Thu Feb 27 08:28:28 UTC 2020

Am 26.02.20 um 17:46 schrieb Bas Nieuwenhuizen:
> On Wed, Feb 26, 2020 at 4:29 PM Jason Ekstrand <jason at jlekstrand.net> wrote:
>> On Wed, Feb 26, 2020 at 4:05 AM Daniel Vetter <daniel at ffwll.ch> wrote:
>>> On Wed, Feb 26, 2020 at 10:16:05AM +0100, Christian König wrote:
>>> [SNIP]
>>>> Just imagine that you access some DMA-buf with a shader and that operation
>>>> is presented as a fence on the DMA-bufs reservation object. And now you can
>>>> go ahead and replace that fence and free up the memory.
>>>>
>>>> Tricking the Linux kernel into allocating page tables in that freed memory
>>>> is trivial and that's basically it you can overwrite page tables with your
>>>> shader and gain access to all of system memory :)
>>>>
>>>> What we could do is to always make sure that the added fences will complete
>>>> later than the already existing ones, but that is also rather tricky to get
>>>> right. I wouldn't do that if we don't have a rather big use case for this.
>> Right.  I thought about that but I'm still learning how dma_resv
>> works.  It'd be easy enough to make a fence array that contains both
>> the old fence and the new fence and replace the old fence with that.
>> What I don't know is the proper way to replace the exclusive fence
>> safely.  Some sort of atomic_cpxchg loop, perhaps?  I presume there's
>> some way of doing it properly because DRM drivers are doing it all the
>> time.

First of all you need to grab the lock of the dma_resv object or you 
can't replace the exclusive nor the shared ones.
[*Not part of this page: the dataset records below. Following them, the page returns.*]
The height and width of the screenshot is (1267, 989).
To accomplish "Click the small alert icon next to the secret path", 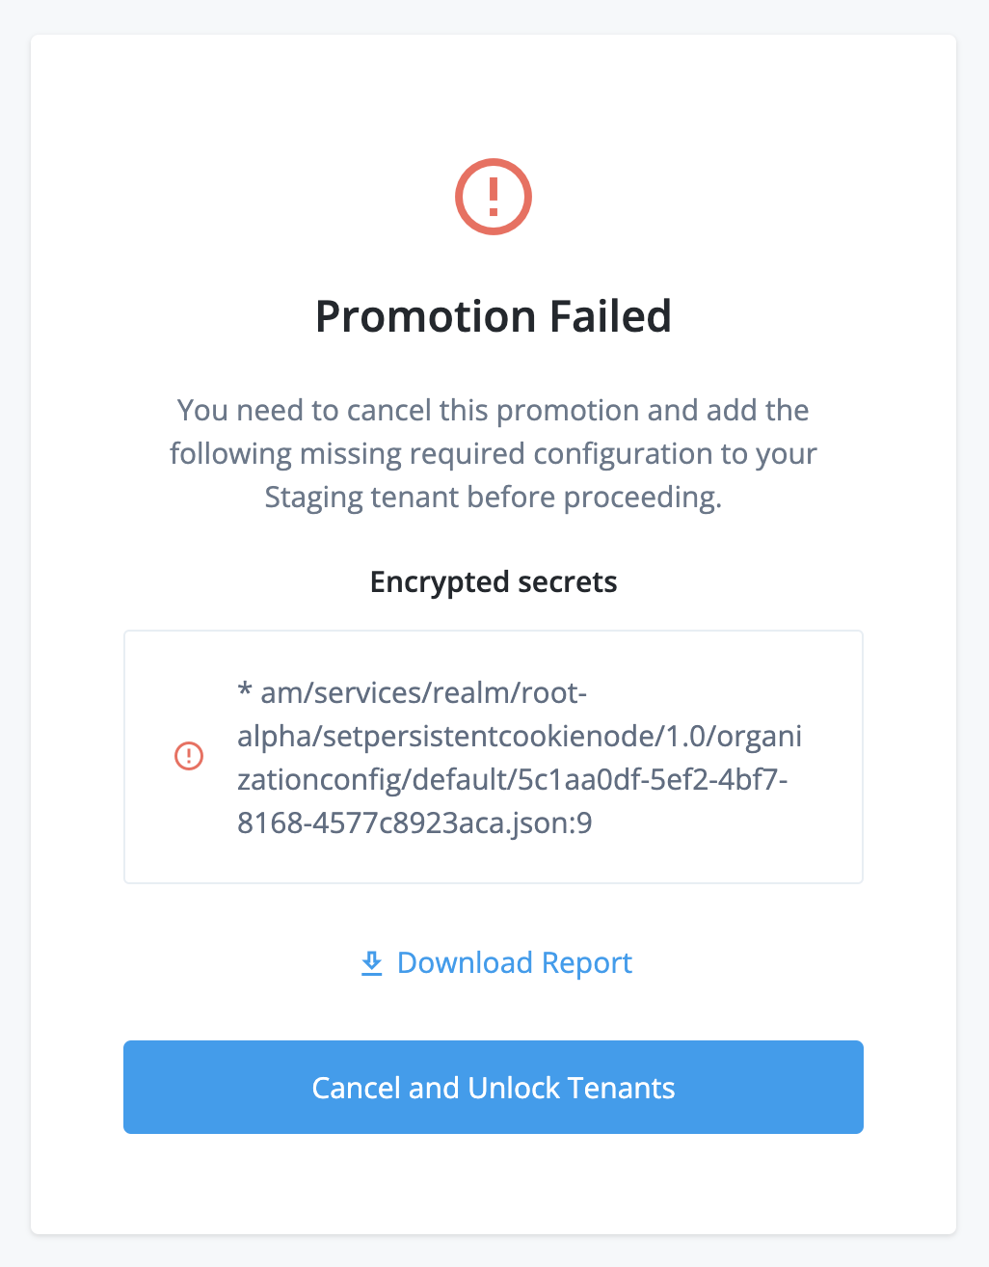I will coord(189,757).
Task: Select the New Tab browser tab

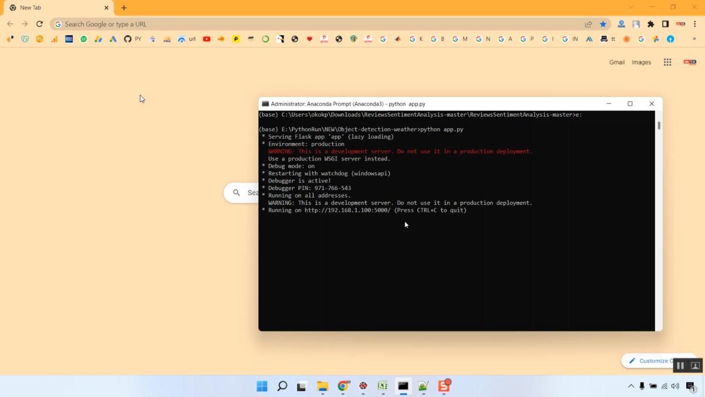Action: 56,8
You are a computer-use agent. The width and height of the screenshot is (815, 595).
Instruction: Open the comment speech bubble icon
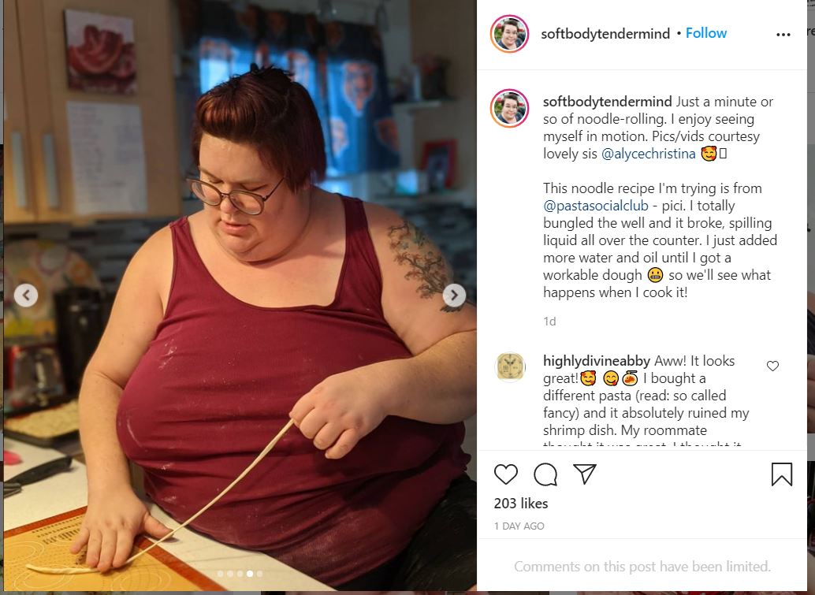click(x=545, y=474)
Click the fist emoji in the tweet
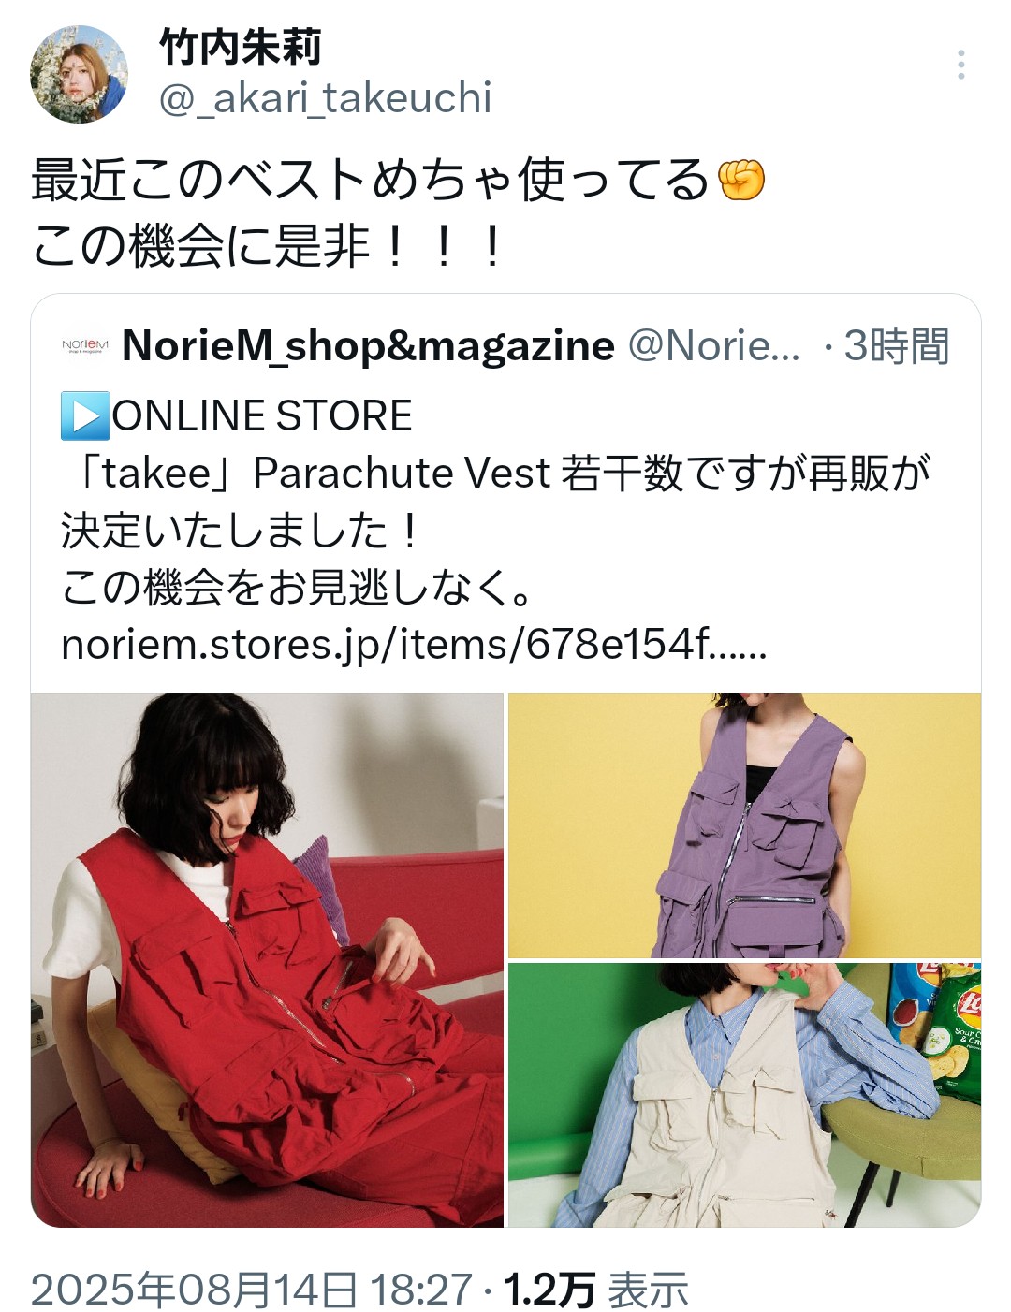1011x1312 pixels. coord(741,180)
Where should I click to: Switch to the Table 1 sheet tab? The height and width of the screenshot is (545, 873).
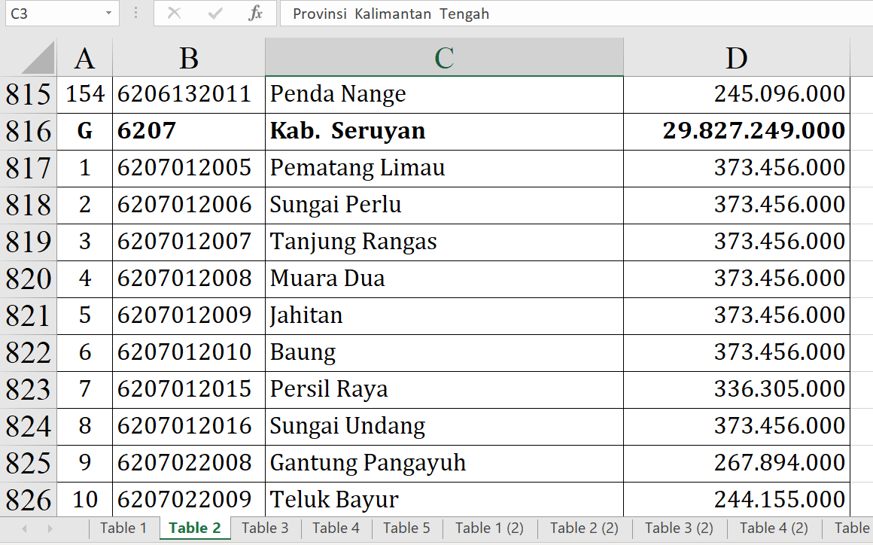click(x=123, y=528)
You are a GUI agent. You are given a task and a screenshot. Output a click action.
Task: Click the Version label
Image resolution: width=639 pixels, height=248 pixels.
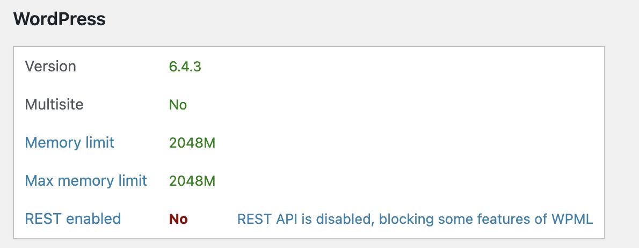pyautogui.click(x=50, y=66)
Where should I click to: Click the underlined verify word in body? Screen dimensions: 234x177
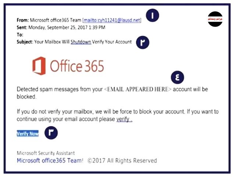coord(124,119)
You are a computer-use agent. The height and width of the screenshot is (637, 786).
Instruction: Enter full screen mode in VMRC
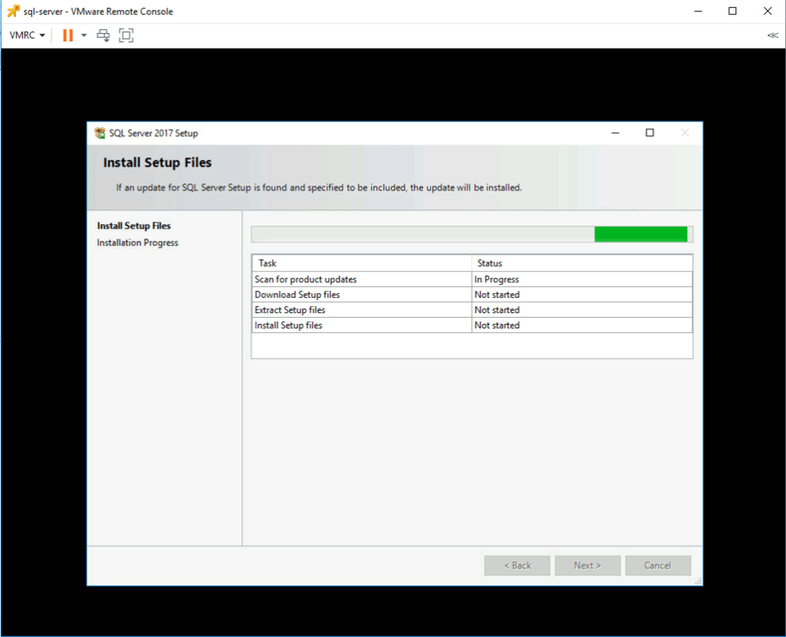(126, 35)
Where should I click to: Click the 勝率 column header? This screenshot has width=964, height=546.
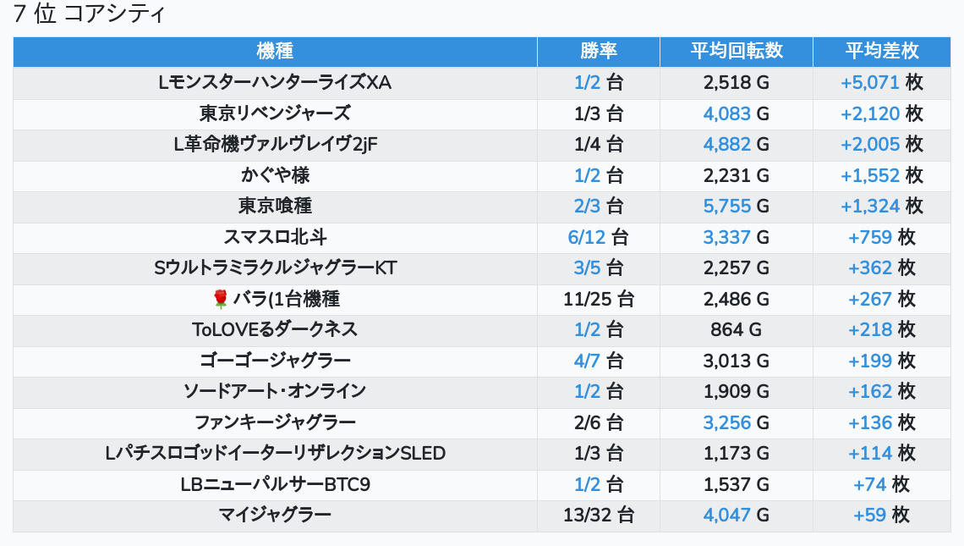599,52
This way you don't need to do a atomic_cmpxchg or anything else and 
still guarantee correct ordering.

> I think for an exclusive fence you may need to create a fence array
> that includes the existing exclusive and shared fences in the dma_resv
> combined with the added fence.

Yes, that at least gives us the correct synchronization.

> However, I'm not sure what the best way is to do garbage collection on
> that so that we don't get an impossibly list of fence arrays.

Exactly yes. That's also the reason why the dma_fence_chain container I 
came up with for the sync timeline stuff has such a rather sophisticated 
garbage collection.

When some of the included fences signal you need to free up the 
array/chain and make sure that the memory for the container can be reused.

>   (Note
> the dma_resv has a lock that needs to be taken before adding an
> exclusive fence, might be useful). Some code that does a thing like
> this is __dma_resv_make_exclusive in
> drivers/gpu/drm/amd/amdgpu/amdgpu_dma_buf.c 

Wanted to move that into dma_resv.c for quite a while since there are 
quite a few other cases where we need this.

Regards,
Christian.

> The other piece of the puzzle is that on the submit path this would
> need something to ignore implicit fences. And there semantically the
> question comes up whether it is safe for a driver to ignore exclusive
> fences from another driver. (and then we have amdgpu which has its own
> rules on exclusiveness of its shared fences based on the context. e.g.
> the current option to ignore implicit fences for a buffer still syncs
> on exclusive fences on the buffer).